In deze zaak, behandeld door het Gerechtshof Arnhem-Leeuwarden op 17 juli 2014, staat de herbeoordeling van de kinderalimentatie centraal in het kader van de Wet Schuldsanering Natuurlijke Personen (WSNP). De man, verzoeker in hoger beroep, heeft in eerste aanleg een verzoek tot nihilstelling van zijn bijdrage in de kosten van verzorging en opvoeding van zijn kinderen ingediend, welke door de rechtbank is afgewezen. De man is van mening dat zijn financiële situatie door de WSNP zodanig is veranderd dat hij niet langer in staat is om de vastgestelde alimentatie te betalen.

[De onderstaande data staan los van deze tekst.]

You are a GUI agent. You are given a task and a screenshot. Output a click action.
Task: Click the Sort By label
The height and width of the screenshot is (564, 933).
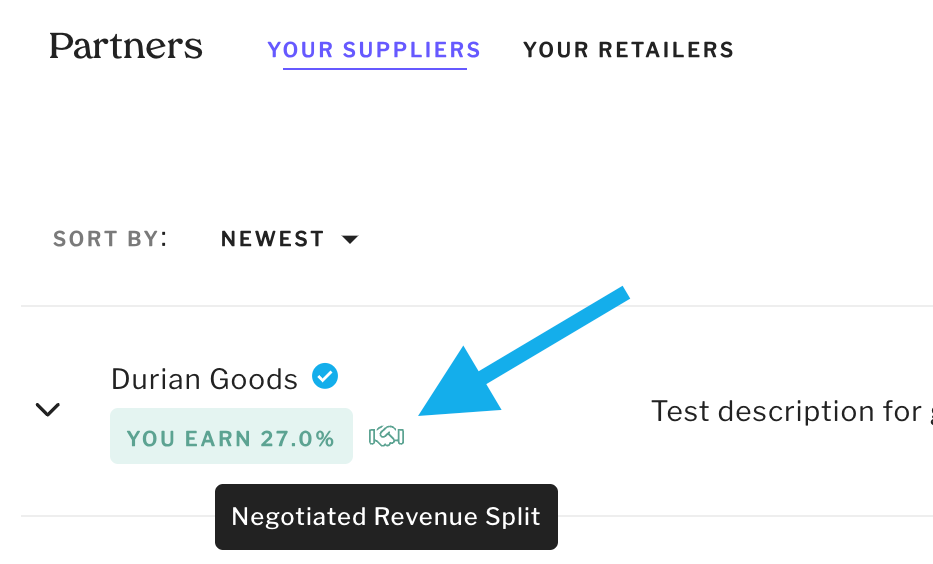pos(109,239)
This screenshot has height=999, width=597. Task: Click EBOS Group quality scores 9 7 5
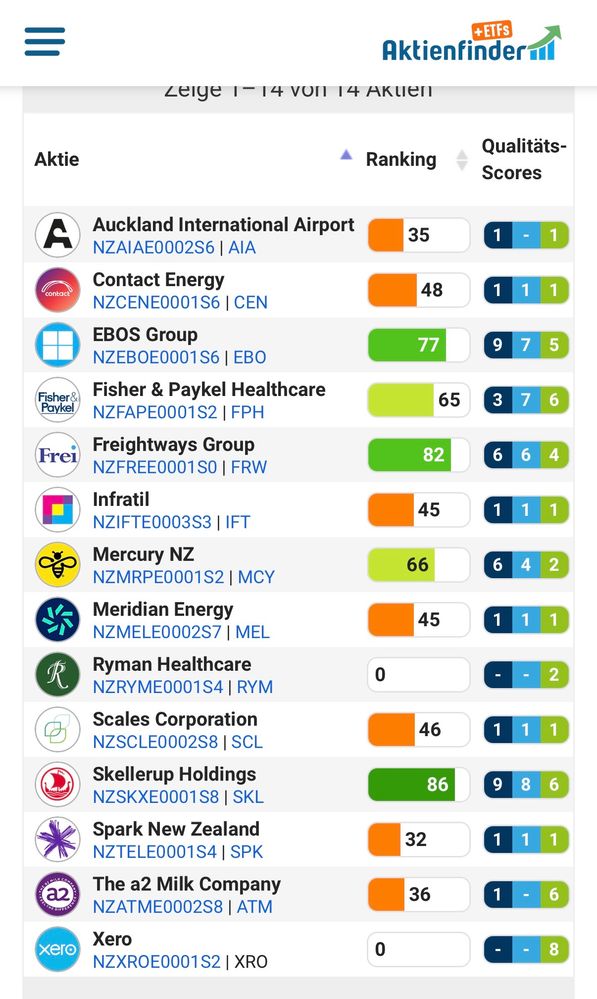tap(526, 345)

De vrouw, verweerster in hoger beroep, verzet zich tegen dit verzoek en vraagt het hof om de eerdere beschikking te bekrachtigen.
Het hof heeft vastgesteld dat het huwelijk van partijen op 15 mei 2012 is ontbonden en dat zij samen twee kinderen hebben. De rechtbank had eerder bepaald dat de man een bijdrage van € 150,- per kind per maand zou betalen, welke bijdrage door wettelijke indexering is verhoogd naar € 155,92 per kind per maand. De man heeft echter een schuldsaneringsregeling aangevraagd, waardoor zijn financiële situatie is veranderd. Het hof overweegt of er sprake is van een relevante wijziging van omstandigheden die een herbeoordeling van de alimentatie rechtvaardigt.
Tijdens de mondelinge behandeling is gebleken dat de man zijn verzoek tot nihilstelling heeft ingediend op advies van zijn bewindvoerder. Het hof oordeelt dat de eerdere beslissing van de rechtbank om de alimentatieplicht te handhaven, gerechtvaardigd is, omdat de man in de WSNP nog steeds aan zijn verplichtingen kan voldoen. Het hof besluit dat de man zijn verzoek tot aanpassing van de alimentatie aan de rechter-commissaris moet voorleggen en houdt verdere beslissingen aan. De uitspraak benadrukt het belang van het waarborgen van de financiële belangen van de kinderen, zelfs in het kader van een schuldsanering.